Now she smelled nothing except the faint aroma of the cedar that lined one wall of the closet.
Closing the closet door, she leaned against it for a moment, staring across the room at her teddy bear and piggy bank. They were sitting on her dresser, the bear seemingly watching over the piggy bank, just as they had always been.
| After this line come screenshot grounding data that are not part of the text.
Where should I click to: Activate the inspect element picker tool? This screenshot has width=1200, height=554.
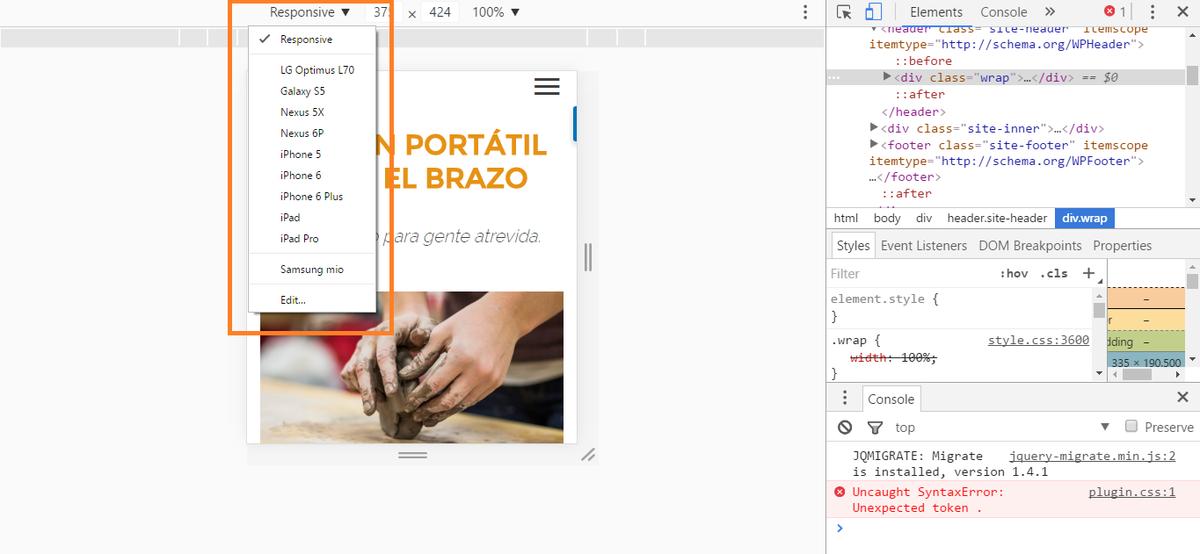(x=845, y=12)
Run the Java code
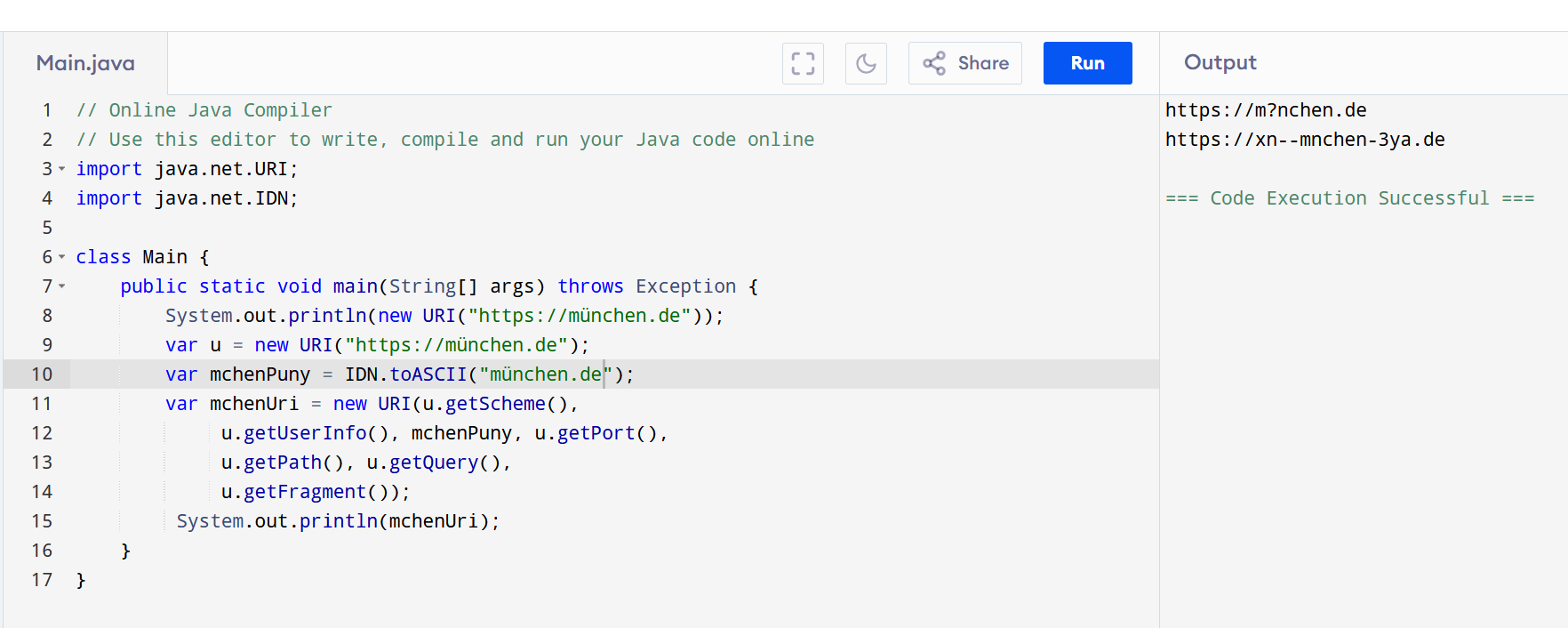1568x628 pixels. (x=1087, y=63)
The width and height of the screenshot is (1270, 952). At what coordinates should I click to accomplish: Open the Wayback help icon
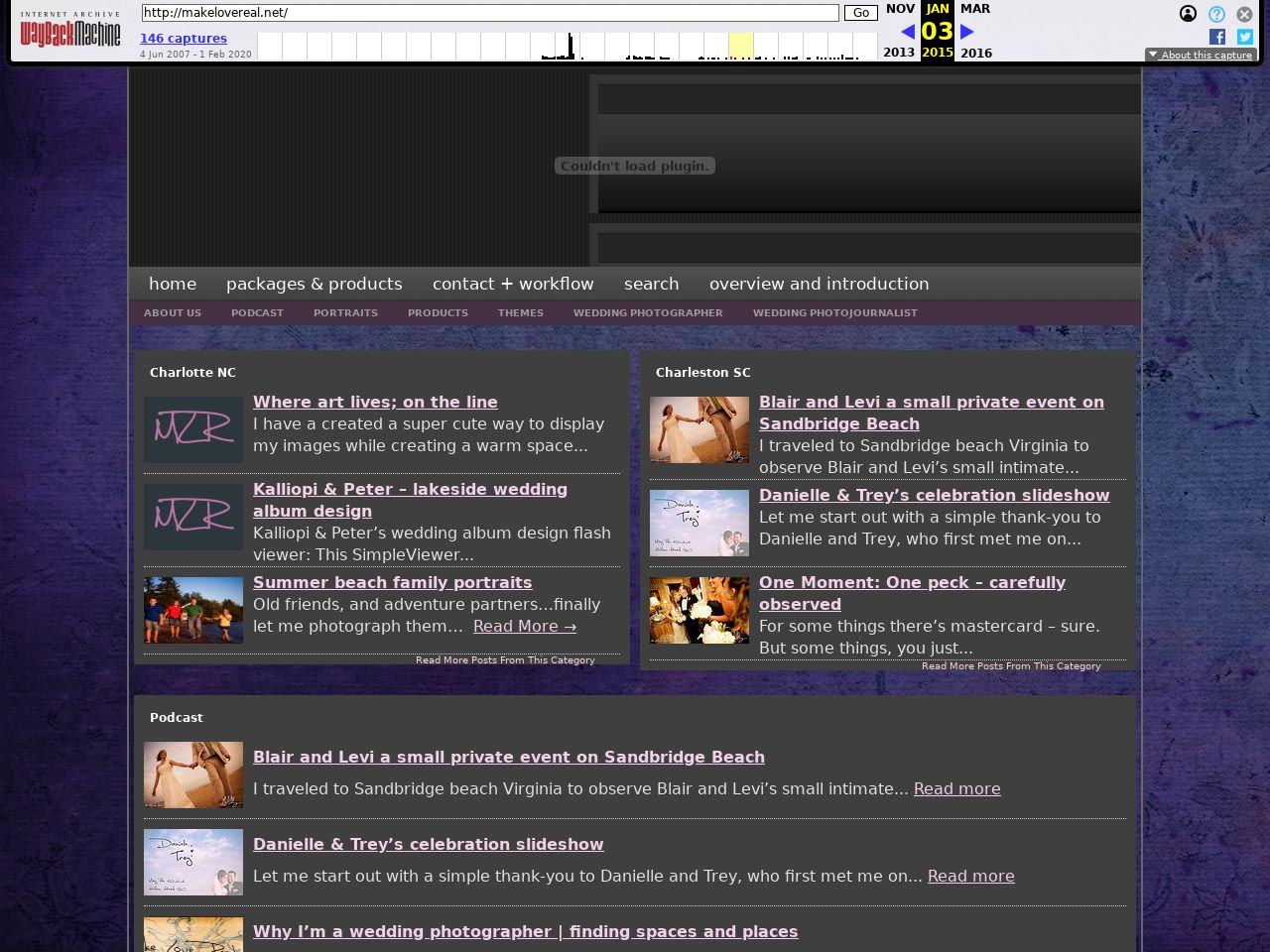click(x=1216, y=14)
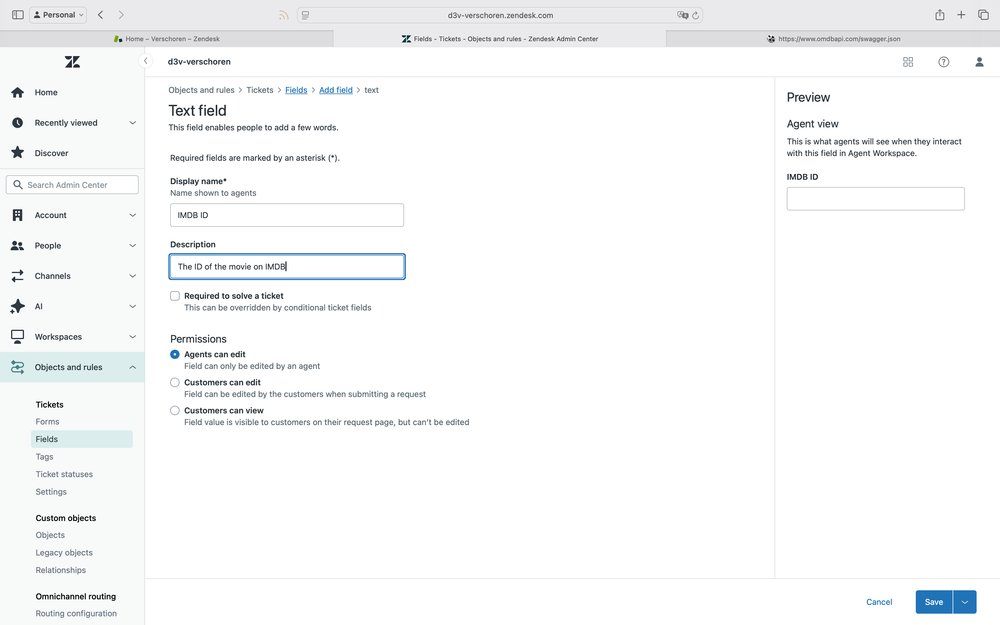The image size is (1000, 625).
Task: Click the Zendesk logo in the sidebar
Action: point(71,61)

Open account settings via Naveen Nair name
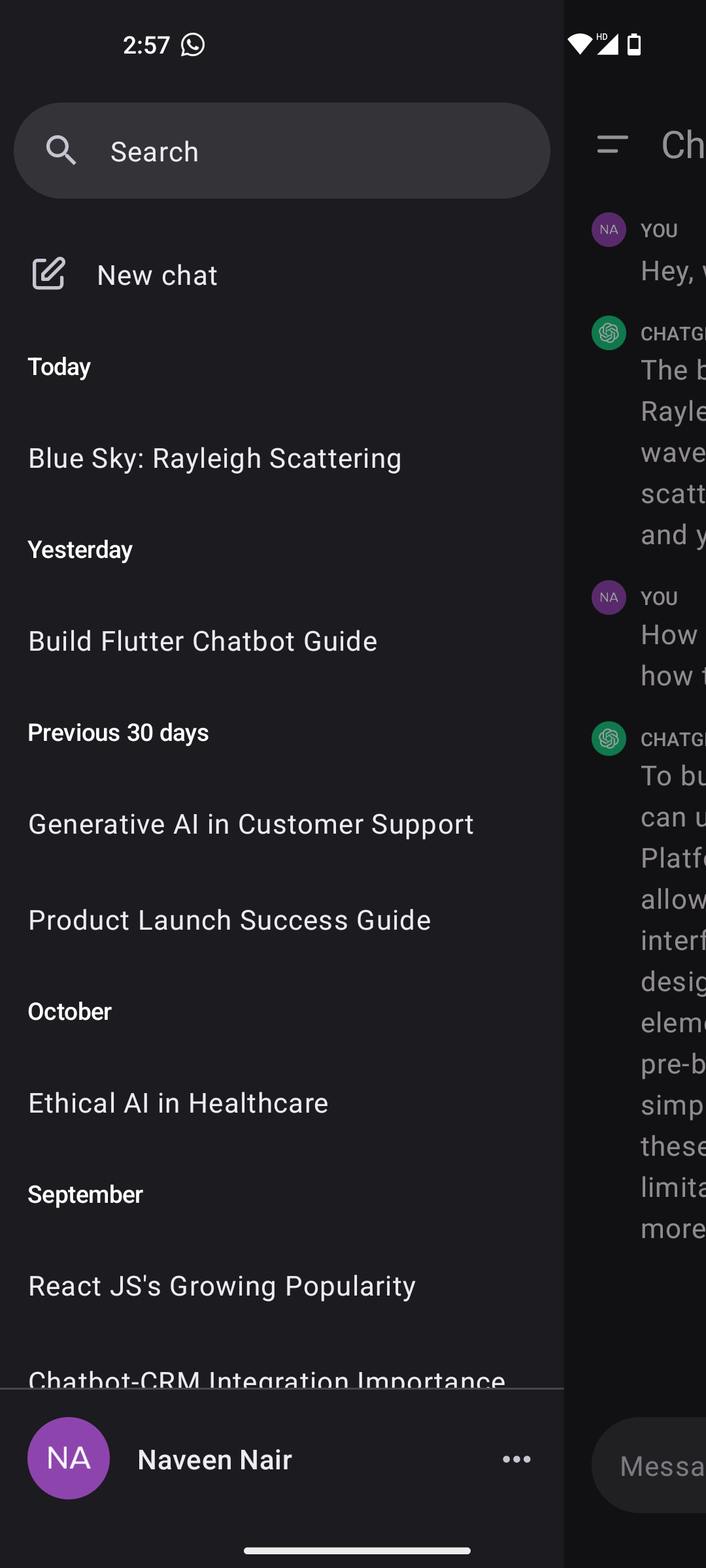click(x=214, y=1459)
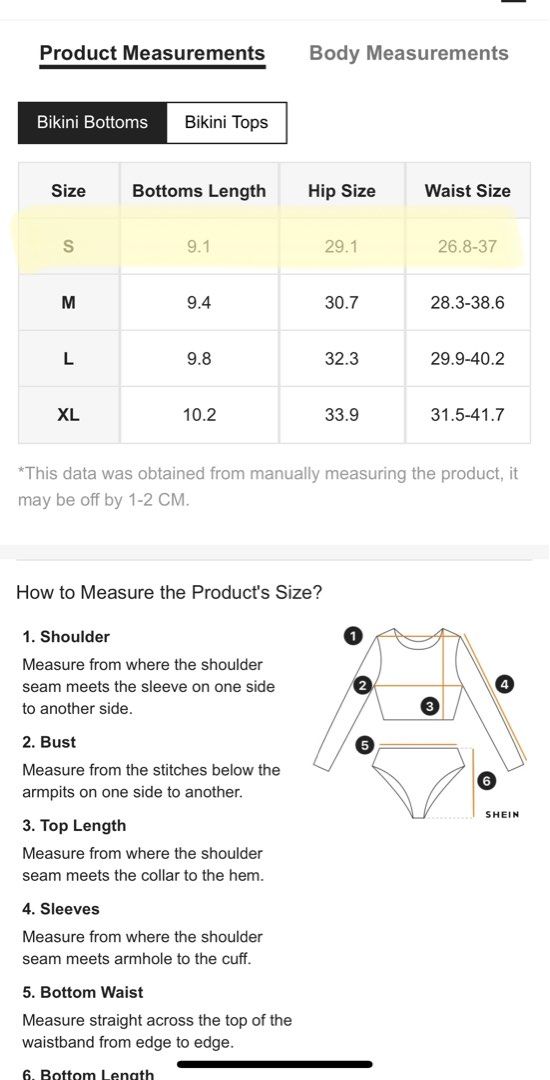Click the Hip Size column header

[341, 191]
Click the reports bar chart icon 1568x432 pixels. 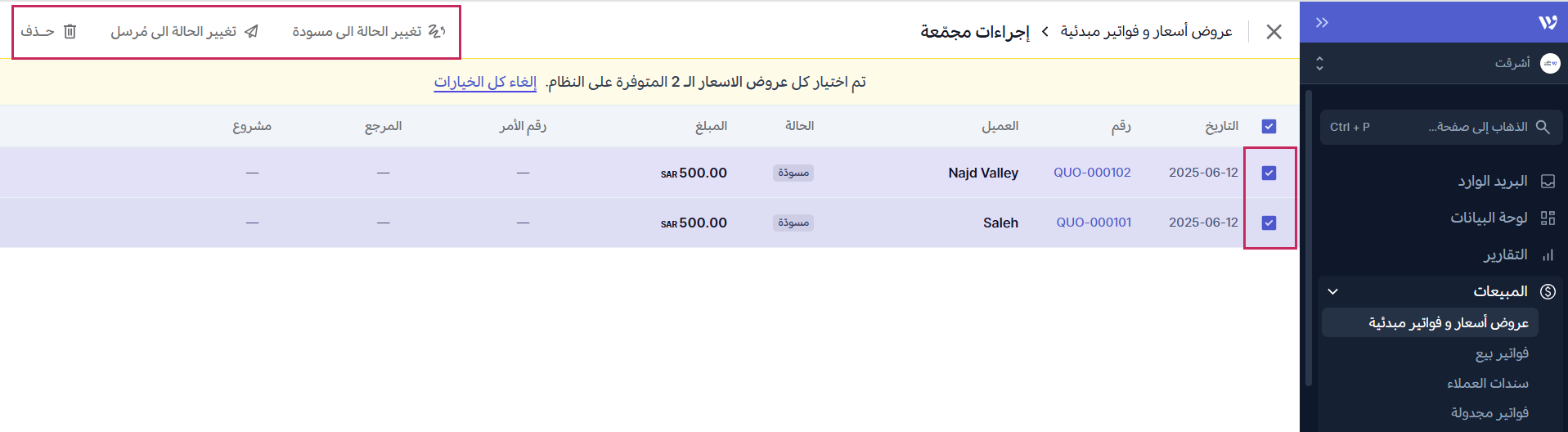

Her head swimming with confusion, Angel went back to her bed, sat down, and stared for a long time at the teddy bear and the piggy bank.
The cat.
It had to have been the cat!
But where was it?
And what had she smelled, and seen?
What if she’d simply dreamed the whole thing, like she dreamed about the house being on fire the other night?
Wrestling with the confusion, she slid back into the bed and pulled the covers tight around her neck.
Resolutely, Angel turned off the light; the room plunged back into darkness. For a long time she lay awake, staring into the darkness, trying to decide whether any of it had been real or if she had simply dreamed it. It was a dream, she told herself. It was just a dream, and Daddy wasn’t in here at all, and nothing happened, and I’m all right. Soon, with the night holding her in its embrace, she drifted once again into the same fitful sleep from which she had awakened so short a time ago.